(Dataset records)
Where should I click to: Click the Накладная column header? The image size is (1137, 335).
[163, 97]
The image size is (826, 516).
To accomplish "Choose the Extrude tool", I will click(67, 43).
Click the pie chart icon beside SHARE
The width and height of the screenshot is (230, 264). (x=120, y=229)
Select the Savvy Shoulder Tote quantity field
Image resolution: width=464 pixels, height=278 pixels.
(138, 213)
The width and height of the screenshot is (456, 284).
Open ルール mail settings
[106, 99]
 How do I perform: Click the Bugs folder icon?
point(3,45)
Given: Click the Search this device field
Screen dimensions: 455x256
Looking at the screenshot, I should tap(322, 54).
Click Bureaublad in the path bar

--

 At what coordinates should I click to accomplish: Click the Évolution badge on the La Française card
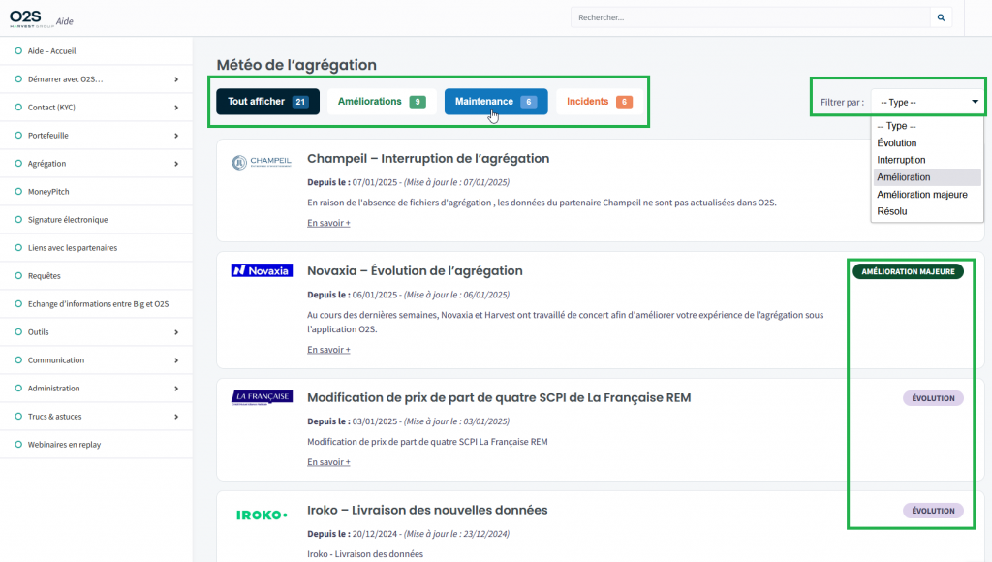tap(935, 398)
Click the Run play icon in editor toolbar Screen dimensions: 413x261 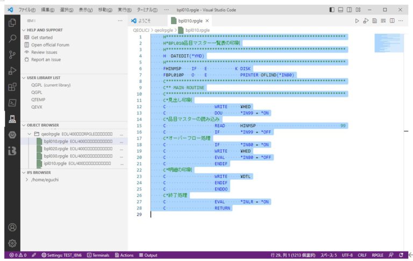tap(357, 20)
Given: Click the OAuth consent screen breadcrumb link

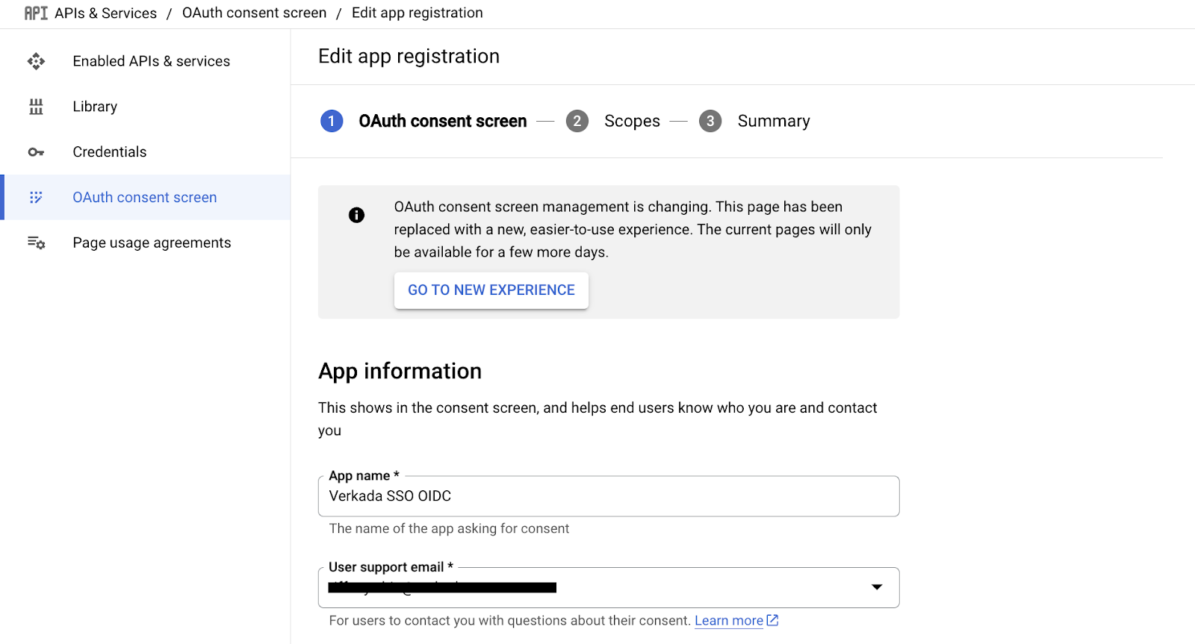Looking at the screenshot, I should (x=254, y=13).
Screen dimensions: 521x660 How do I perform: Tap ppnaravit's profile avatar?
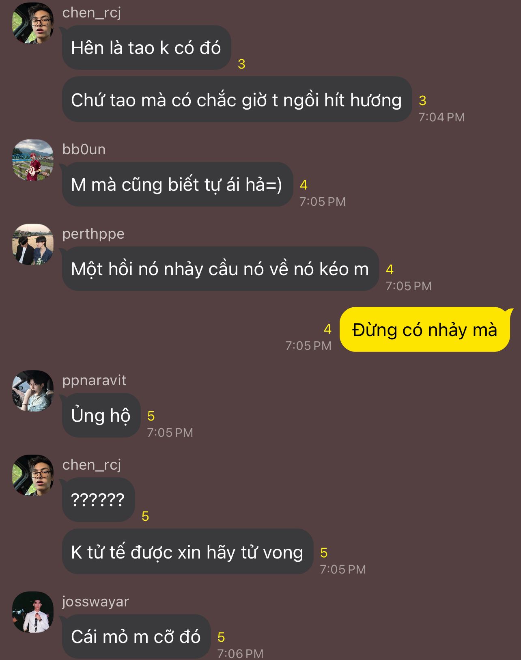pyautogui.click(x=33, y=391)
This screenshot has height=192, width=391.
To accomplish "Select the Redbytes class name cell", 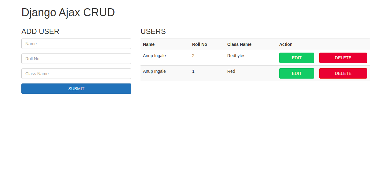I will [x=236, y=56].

:: TASK ::
The answer is the lines above between the line holding "Click the pie chart icon beside SHARE" and the line holding "Click Bureaublad in the path bar", inclusive, each written out exactly, and no others.

:: SOLUTION FOR THIS EXERCISE ::
Click the pie chart icon beside SHARE
The width and height of the screenshot is (230, 264). (x=120, y=229)
Select the Savvy Shoulder Tote quantity field
Image resolution: width=464 pixels, height=278 pixels.
(138, 213)
The width and height of the screenshot is (456, 284).
Open ルール mail settings
[106, 99]
 How do I perform: Click the Bugs folder icon?
point(3,45)
Given: Click the Search this device field
Screen dimensions: 455x256
Looking at the screenshot, I should tap(322, 54).
Click Bureaublad in the path bar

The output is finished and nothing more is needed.